The last few weeks have been particularly heavy for American society in faith and in politics. Violence has stained our soil from the death and injury of children praying at mass in Minneapolis to the assassination of a politically active young man on a college campus in Utah. This Sunday’s Gospel compares the heavy load that Lazarus lived because of his poverty with the supposed lightness of a rich man who lived in daily comfort. How does this warning against complacency speak to a society faced with the growing polarization of its citizens?
“Thus says the LORD the God of hosts: Woe to the complacent in Zion!” (Am 6:1).
Liturgical Day
Twenty-sixth Sunday in Ordinary Time (C)
Readings
Am 6:1-7, Ps 146, 1 Tm 6:11-16, Lk 16:19-31
Prayer
Where have you become complacent with respect to your faith practices?
Have you ignored someone recently as the rich man ignored Lazarus?
How are you called to action this week?
This Sunday’s Gospel highlights three polarizations. The first is the gulf in life-condition between the rich man and Lazarus. One “dined sumptuously” each day, while the other longed for “the scraps that fell from the rich man’s table” (Lk 16:21).
A second polarization appears in their final places of eternal rest. Angels carried Lazarus to the bosom of Abraham, while the rich man sat in torment in the netherworld. Attempting to close the gap, the rich man hoped to narrow the distance between his station and the place where Lazarus now remained after death. “Between us and you,” replied Abraham in this parable, “a great chasm is established to prevent anyone from crossing who might wish to go from our side to yours or from your side to ours” (Lk 16:26).

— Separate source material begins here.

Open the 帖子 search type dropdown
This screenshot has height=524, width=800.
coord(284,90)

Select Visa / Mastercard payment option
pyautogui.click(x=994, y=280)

The third polarization is one of faith. The rich man, faced with the consequences of his life-choices, now believes the religious message he had been taught, and is concerned for his brothers. Abraham does not hold out hope for their conversion, telling the rich man in clear terms that if they did not listen to the guidance of Moses and the prophets, “neither will they be persuaded if someone should rise from the dead” (Lk 16:31).
How are we as readers in faith able to close the gap of the three chasms expressed in this Sunday’s Gospel? A good place to look is the start of the passage, in which Luke describes the unreflective comfort of the man who dressed in purple and ate lavishly. His comfort was the problem. The picture Luke presents of the rich man is a warning against a way of life that values self-interest and complacency above anything else. During his life he never saw Lazarus, and after death only noticed him when, in torment, he demanded that Lazarus bring him water. While the rich man was probably always a “somebody” in his life, but in Luke’s telling, only the poor man, Lazarus, receives a name in Jesus’ parable. Ignored by humanity, Lazarus had dignity in God’s eyes and reaped the fruits of divine grace after death.

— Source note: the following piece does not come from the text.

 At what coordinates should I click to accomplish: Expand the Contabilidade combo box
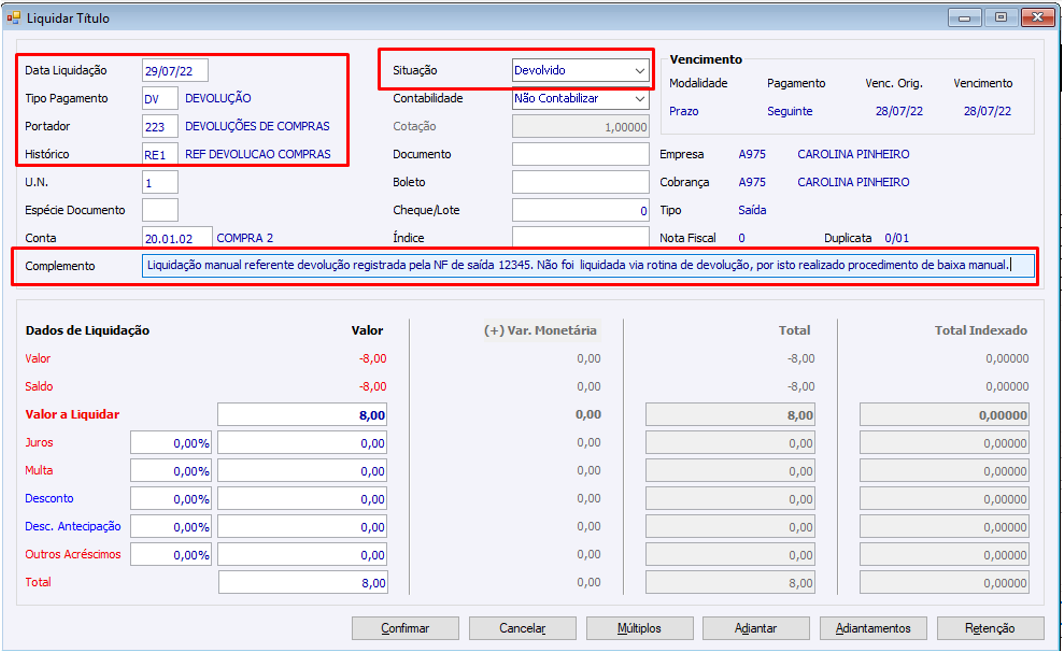point(580,99)

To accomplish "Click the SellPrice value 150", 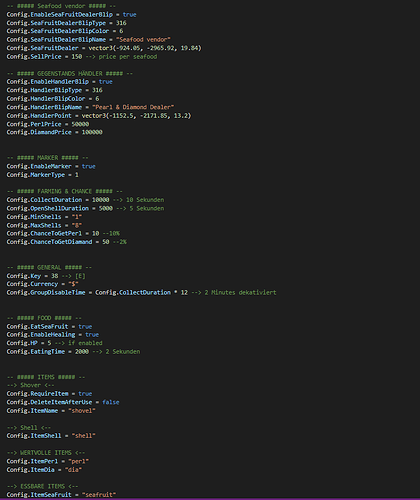I will click(x=77, y=57).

Placed in context, this Sunday’s Gospel follows the previous Sunday’s parable of the dishonest steward. In both cases, there is no crisis of faith, only one of self-interest. For the dishonest steward, self-interest led to a life of careless exploitation of his neighbors. For the rich man of this Sunday’s parable, self-interest leads to a disregard of his neighbor, Lazarus. In both cases, the Gospel uses these lives of self-interest to point to the importance of a life based on love of God and love of neighbor.
Love, in both cases, is a verb. It was the inaction of the rich man and the dishonest steward that got them into trouble. It was their disregard of their neighbor’s needs that caused their fall. May Christ’s disciples today embrace actions of love in a time that so easily inspires hate, anger and polarization.